Lighting Industry

LED pioneers share Queen’s £1m engineering prize

A composite picture of three men in suits
Isamu Akasaki, Nick Holonyak Jr and Shuji Nakamura, the latter pictured speaking at LuxLive, are among the inventors of LED lighting that are sharing the Queen Elizabeth Prize for Engineering and its £1 million prize money

THE INVENTORS of LED lighting have been awarded the Queen Elizabeth Prize for Engineering and its £1 million prize money.

Isamu Akasaki, Shuji Nakamura, Nick Holonyak Jr, M. George Craford and Russell Dupuis won what organisers call ‘the world’s most prestigious engineering accolade’ for ‘the creation and development of LED lighting, which forms the basis of all solid state lighting technology’. 

The men are recognised not only for the global impact of LED and solid state lighting but also for the ‘tremendous contribution’ the technology has made, and will continue to make, to reducing energy consumption and addressing climate change.

 First awarded in 2013 in the name of Her Majesty The Queen, the QEPrize exists to celebrate ground-breaking innovation in engineering. 

The 2021 winners are announced by Lord Browne of Madingley, Chairman of the Queen Elizabeth Prize for Engineering Foundation. HRH The Princess Royal shared a message of congratulation for the winners.

 In the citation, the organisers said: ‘Solid state lighting technology has changed how we illuminate our world. 

‘It can be found everywhere from digital displays and computer screens to handheld laser pointers, automobile headlights and traffic lights. 

‘Today’s high-performance LEDs are used in efficient solid state lighting products across the world and are contributing to the sustainable development of world economies by reducing energy consumption. 

‘Visible LEDs are now a global industry predicted to be worth over $108 billion (£79 billion, €90 billion) by 2025 through low cost, high efficiency lighting. 

‘LED lighting is 75 per cent more energy efficient than traditional incandescent and compact fluorescent bulbs, and is playing a crucial role in reducing carbon dioxide emissions. 

‘LED bulbs last 25 times longer than incandescent bulbs and their large-scale use reduces the energy demand required to cool buildings. 

‘Engineering is imperative to solving human problems,’ said blue LED developer Professor Shuji Nakamura. ‘All over the world, everyone knows the QEPrize.
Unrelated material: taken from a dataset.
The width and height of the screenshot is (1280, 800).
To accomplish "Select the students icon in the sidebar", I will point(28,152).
Most importantly, this is a team prize. 

‘I was able to do what I did in the 1980s, because of what had come before. ‘When I was modifying reactors every morning and every afternoon continuously for a year and a half, I never thought it would be so successful.’

‘This is a really special moment for me, said Dr George Craford .
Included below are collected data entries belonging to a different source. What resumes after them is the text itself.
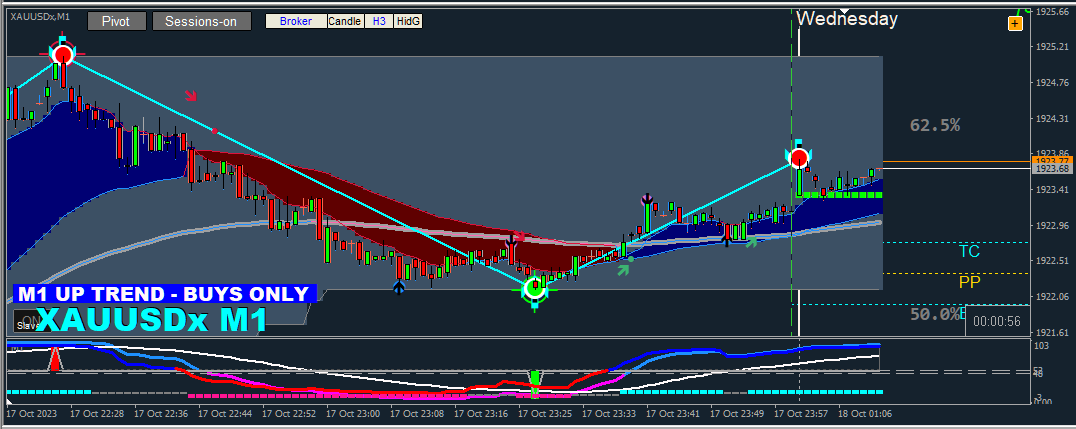Click the green bar in indicator window
The height and width of the screenshot is (429, 1076).
535,383
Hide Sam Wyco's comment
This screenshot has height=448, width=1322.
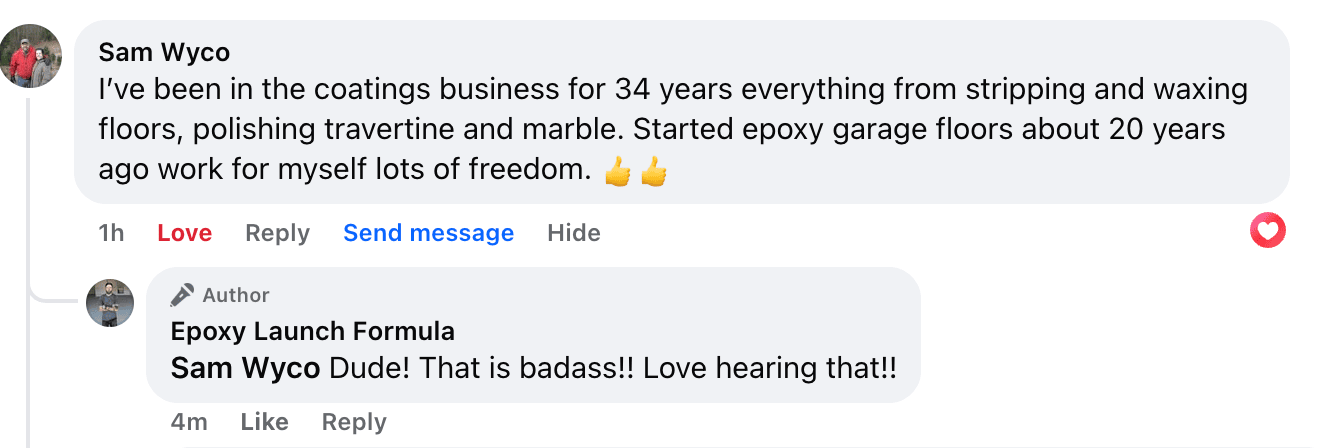574,233
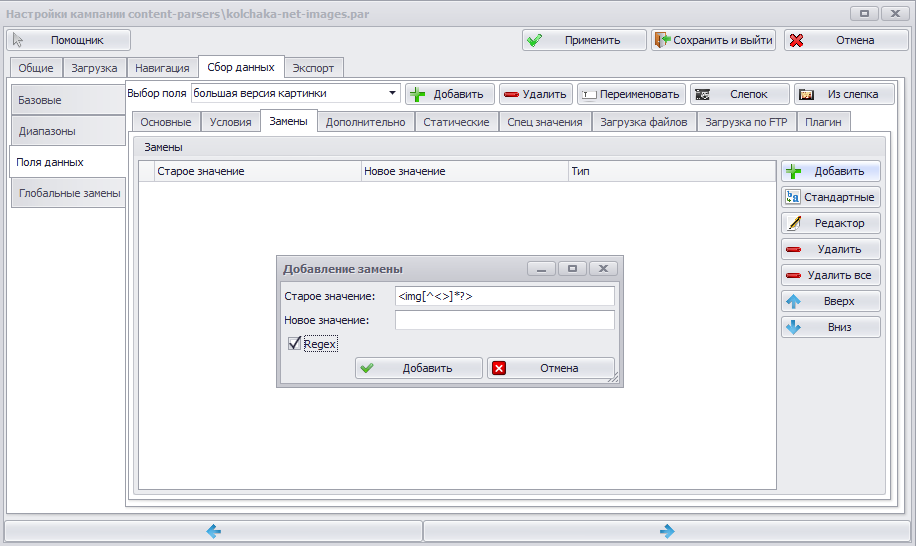Move entry up with Вверх arrow
This screenshot has height=546, width=916.
pyautogui.click(x=831, y=301)
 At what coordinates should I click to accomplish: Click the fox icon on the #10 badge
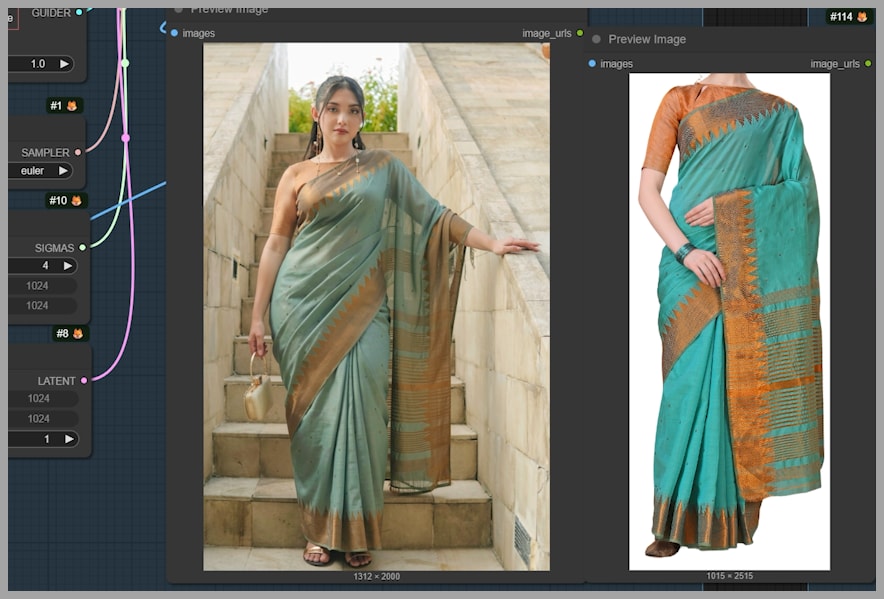click(x=76, y=201)
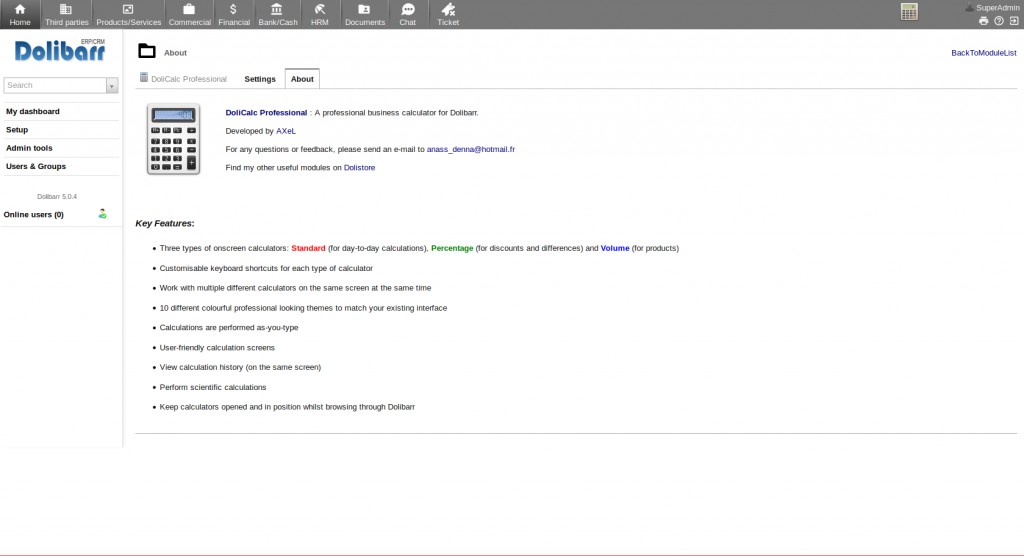Click the anass_denna@hotmail.fr email link
Viewport: 1024px width, 556px height.
click(470, 149)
‘The QEPrize is so prestigious and it is spectacular to receive recognition from The Royal Family. It is a career highlight that is impossible to beat. Engineering is incredible, and I am proud to part of something that has made such a big impact on the world.’

 ‘It is really something to share in this award win among my friends and colleagues – all five of us each played an important role, and this recognition means an awful lot,’ said Professor Russell Dupuis.
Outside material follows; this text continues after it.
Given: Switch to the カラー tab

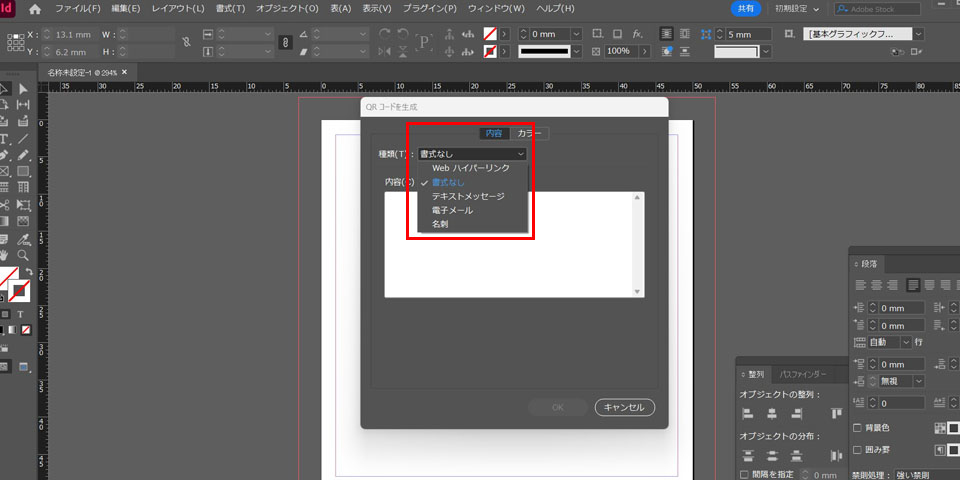Looking at the screenshot, I should point(529,133).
‘In those early days, when it was long days and nights hand-building reactors, Nick Holonyak mentored us. He really drew us in and inspired us to be part of the adventure that is engineering.’ 

The winners will be formally honoured at a ceremony later this year; they will receive the £1 million prize and an iconic trophy, designed by the 2021 Create the Trophy winner Hannah Goldsmith, a 20-year-old design student from the United Kingdom.